Since the Taliban took over Afghanistan on August 15, 2021, more than $9 billion in Afghan assets were frozen by the US and European countries and restrictions were imposed on the banking system of the war-ravaged country.
“The imposition of pressure policy and sanctions by some countries has affected our countrymen,” said Abdul Latif Nazari, the Taliban deputy minister for the economy.
Doha-based Taliban spokesperson Sohail Shaheen, however, said his country was in dire economic straits because of back-breaking sanctions and lack of recognition by the global community. The Taliban, according to him, had inherited a weak economy and an extremely impoverished Afghanistan when it seized power in Kabul in August 2021. “The poverty that we are experiencing today was inherited from the past, from the past 20-year-long regime during which foreign forces had a presence in Afghanistan,” he said during a conversation with the media.
Shaheen said though it was claimed that “the occupying powers” spent billions of dollars in the country, “those dollars went into the private pockets of the warlords. The common people continued to live below the poverty line.” That situation worsened, he claimed, after the imposition of economic sanctions on Afghanistan after the Taliban took control. “The restrictions led to more poverty,” he said.
Zabihullah Mujahid, the Taliban’s Kabul-based spokesman, meanwhile, called for ending the travel ban on some of their leaders to help advance diplomacy. “About 14 to 15 officials have issues with travelling. It (travel ban) existed previously but it has been extended. This doesn’t benefit any side as the travels of the leaders are necessary for engagement with the world and development of Afghanistan,” he said.
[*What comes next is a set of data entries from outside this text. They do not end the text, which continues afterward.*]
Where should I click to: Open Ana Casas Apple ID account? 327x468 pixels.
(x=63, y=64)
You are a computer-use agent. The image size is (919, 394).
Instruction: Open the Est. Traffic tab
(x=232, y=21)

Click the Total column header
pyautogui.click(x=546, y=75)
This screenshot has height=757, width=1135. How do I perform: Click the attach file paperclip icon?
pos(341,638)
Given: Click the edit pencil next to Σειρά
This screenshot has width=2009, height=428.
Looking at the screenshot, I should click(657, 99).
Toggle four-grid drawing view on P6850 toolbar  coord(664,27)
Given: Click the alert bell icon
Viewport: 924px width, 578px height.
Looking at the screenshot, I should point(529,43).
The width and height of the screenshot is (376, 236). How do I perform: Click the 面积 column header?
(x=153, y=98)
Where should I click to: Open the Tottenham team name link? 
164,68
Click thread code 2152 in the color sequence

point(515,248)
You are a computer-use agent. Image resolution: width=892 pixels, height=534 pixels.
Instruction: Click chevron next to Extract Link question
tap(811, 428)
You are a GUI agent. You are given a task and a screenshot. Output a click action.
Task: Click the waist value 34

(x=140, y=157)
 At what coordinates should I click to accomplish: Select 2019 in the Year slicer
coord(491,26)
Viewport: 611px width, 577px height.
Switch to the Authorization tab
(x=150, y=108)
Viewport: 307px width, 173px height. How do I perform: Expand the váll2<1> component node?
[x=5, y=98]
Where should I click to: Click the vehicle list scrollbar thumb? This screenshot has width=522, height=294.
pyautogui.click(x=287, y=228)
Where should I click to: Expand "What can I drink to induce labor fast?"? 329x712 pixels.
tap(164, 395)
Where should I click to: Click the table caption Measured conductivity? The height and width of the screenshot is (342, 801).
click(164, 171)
A total of 135 Taliban officials have been subjected to sanctions, including asset freezes and travel bans, under a 2011 Security Council resolution. Last year, a brief exemption from the travel ban was granted to 13 Taliban leaders, including interim foreign minister Amir Khan Muttaqi, to allow them to meet officials from other countries, including the United States. The UN Security Council, however, had ended the waiver in August 2022 after objections from Western nations, citing the Taliban’s failure to uphold their commitments to respect human rights of all Afghans, including women, form an inclusive government, and fight terrorism.